Hot damn. Turns out I can get a lot done in 45 minutes! Indeed, another thing that came out is that my “Ministry of Stillness” became “Ministry of Stillness & Inspired Activity” Because activity that springs forth from stillness has a lot of power. clarity. flow.
Now I’m even considering upping the game. What if I spend 20 minutes in stillness every hour. and 20 minutes in past-looking activity (admin, editing, cleaning) and 20 minutes in forward-looking activity (planning admin, writing/creating, learning). over the weekend i’d spend 45 minutes cleaning the house and 15 minutes resting, then 45 minutes on this project and then 15 minutes resting. back and forth. over and over, although somtimes a double set of one or the other, too. it happened extremely naturally and effortlessly. when my arms hurt, i’d know this wasn’t the time to clean. just listening and going slowly.
I also had a charged emotional experience, although less charged than those things have gotten me in the past. and i had the uncomfortable feelings these things can bring. and i stayed present to them. and i did my best, which often may or may not have been adequate. But it was fully authentic. I had choices where I could have soothed a situation, but I would have had to say something I didn’t believe. And I opted for staying true even though it clearly and obviously made me a big jerk.

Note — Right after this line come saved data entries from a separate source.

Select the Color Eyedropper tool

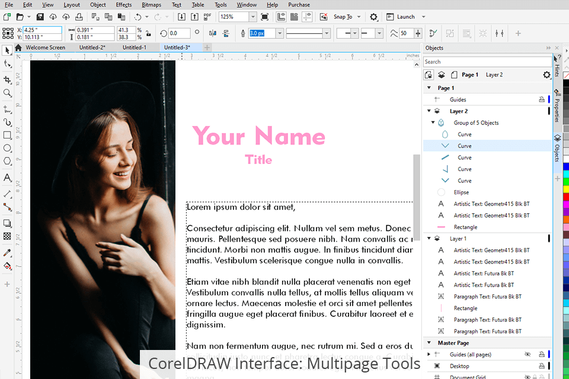click(8, 253)
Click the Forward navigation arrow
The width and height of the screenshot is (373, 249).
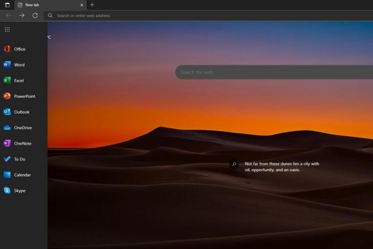click(x=22, y=15)
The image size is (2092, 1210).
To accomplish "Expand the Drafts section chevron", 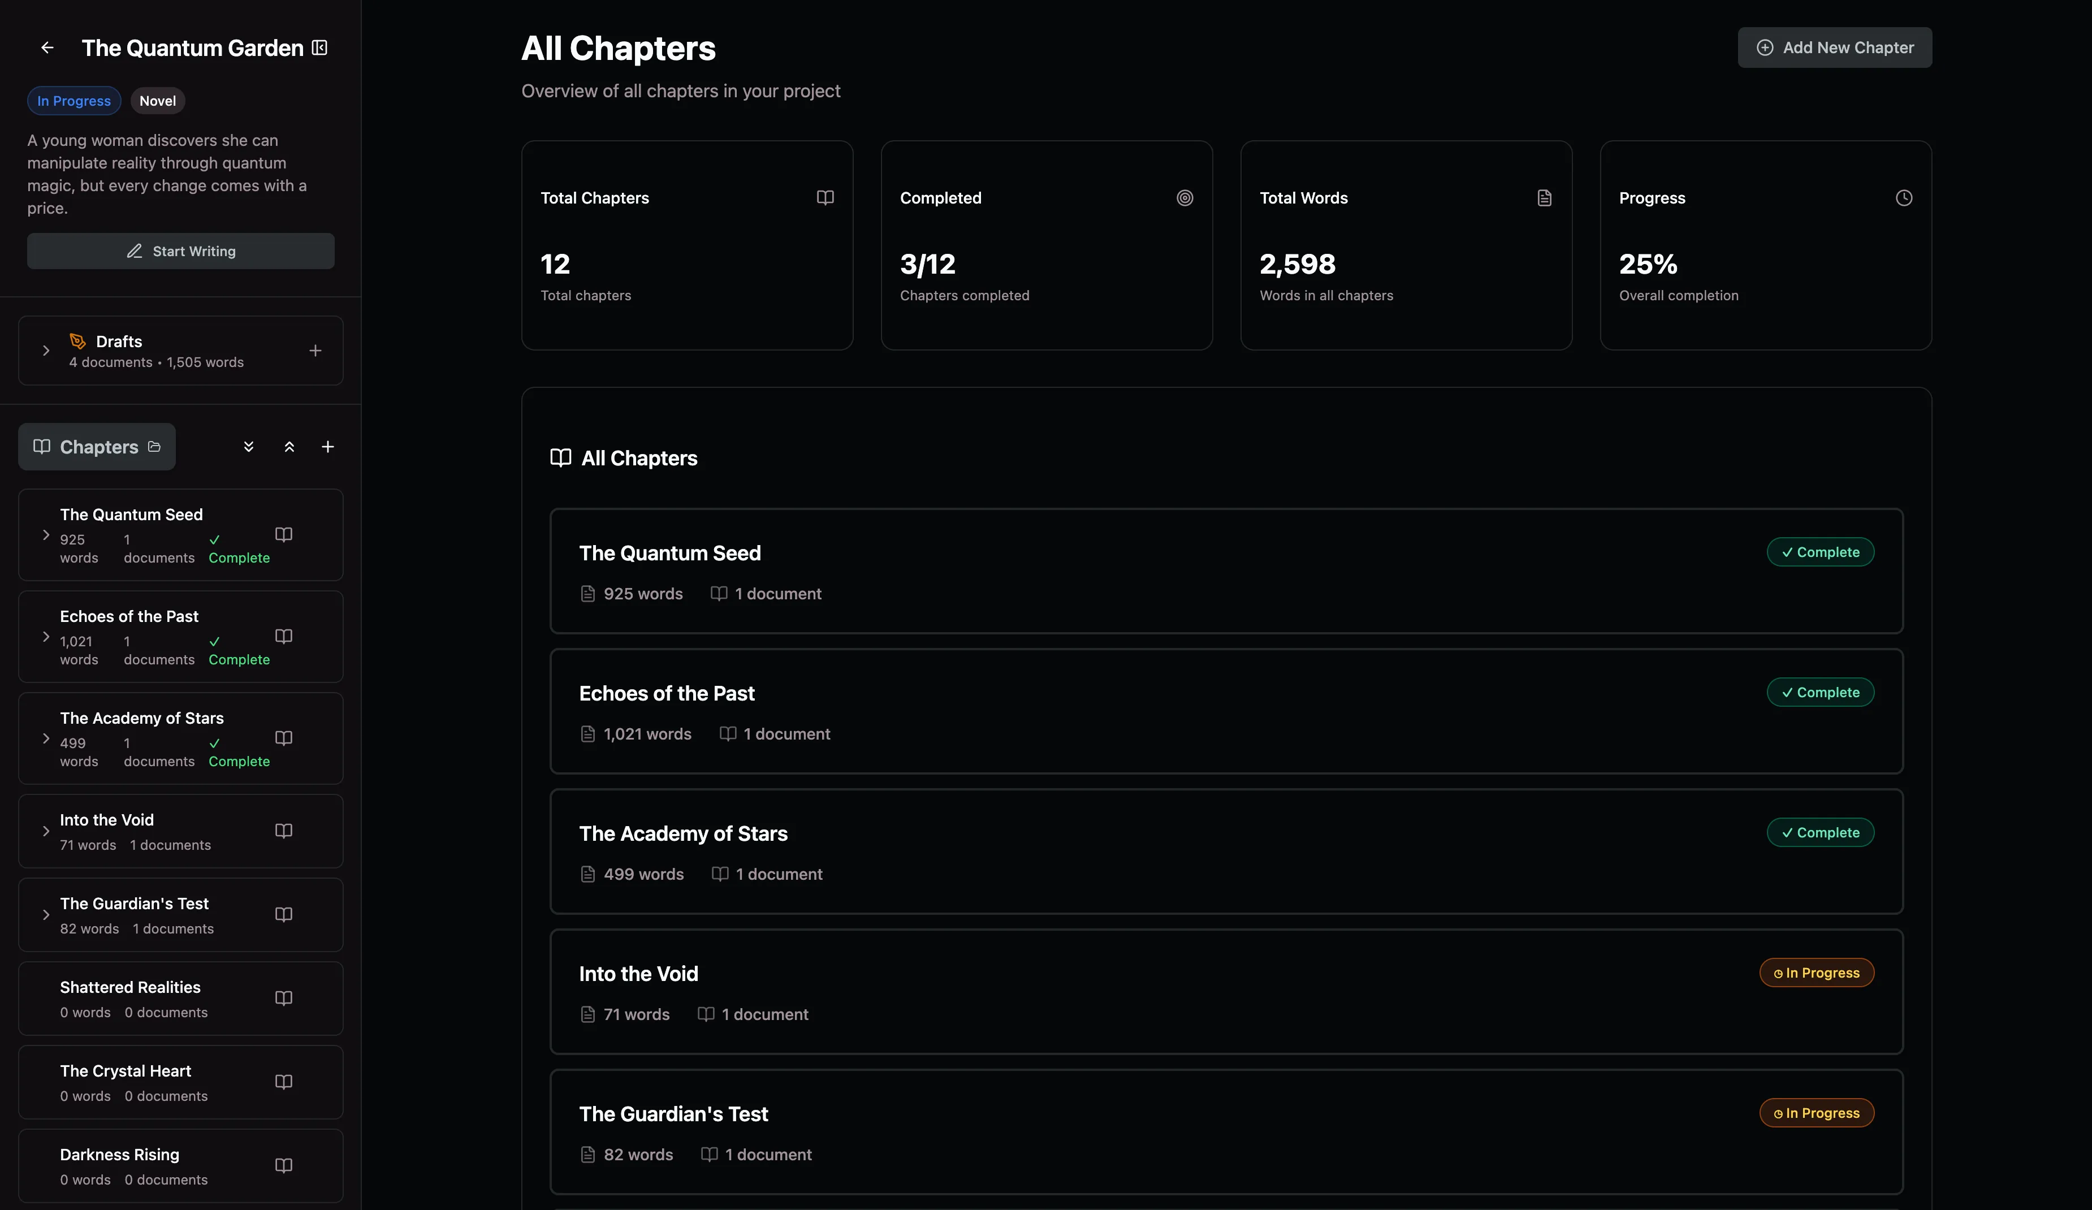I will tap(46, 351).
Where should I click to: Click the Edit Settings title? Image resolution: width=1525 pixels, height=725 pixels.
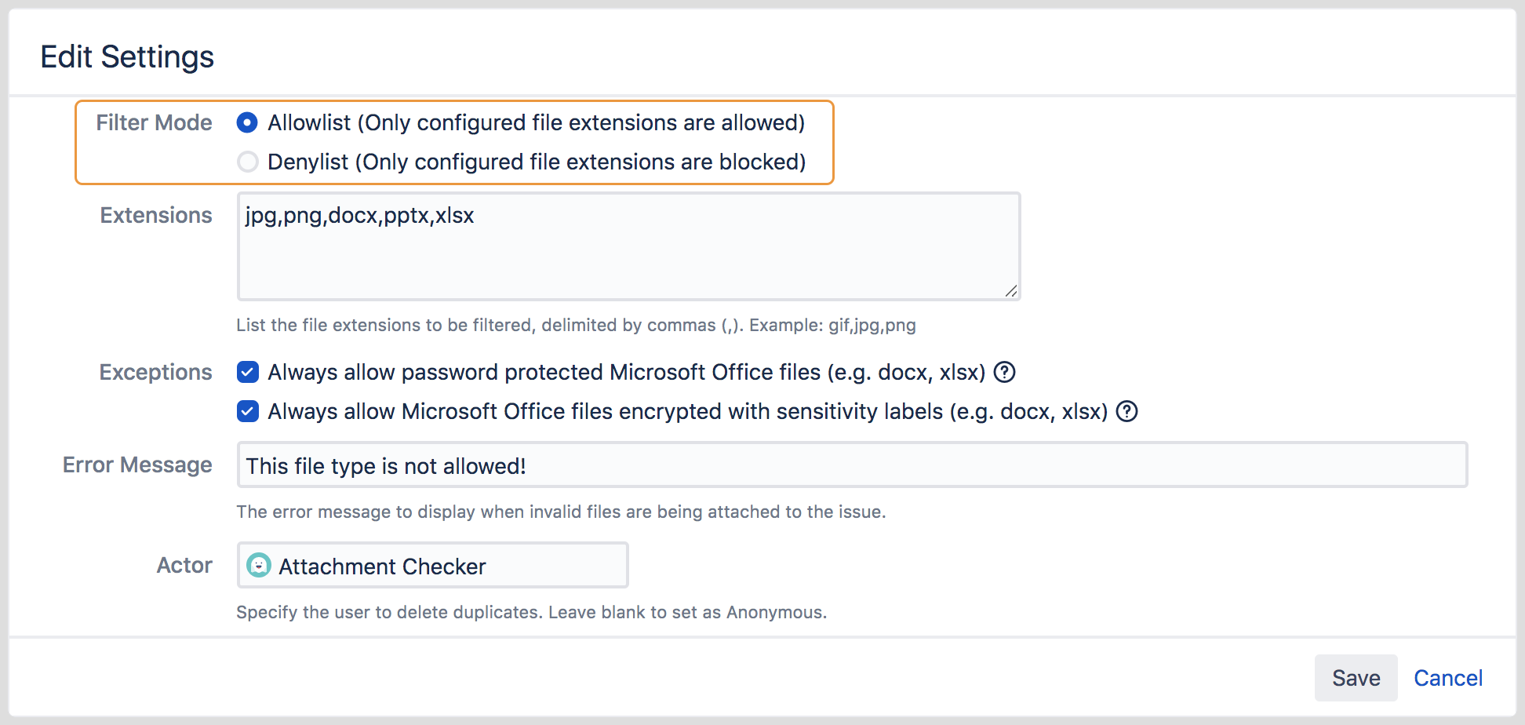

Then, thankfully, I pulled out the book i picked up at the last library visit and put aside until after I finished my project of the weekend. It’s called ‘the clarity cleanse’ and while i’ve only read the preface and intro, it spoke exactly to my soul and my emotional field with a culture that wants you to filter your truth to be acceptable, and how when you are taking responsibility for yourself and your health, you have to take on the openness to be entirely candid about all of it.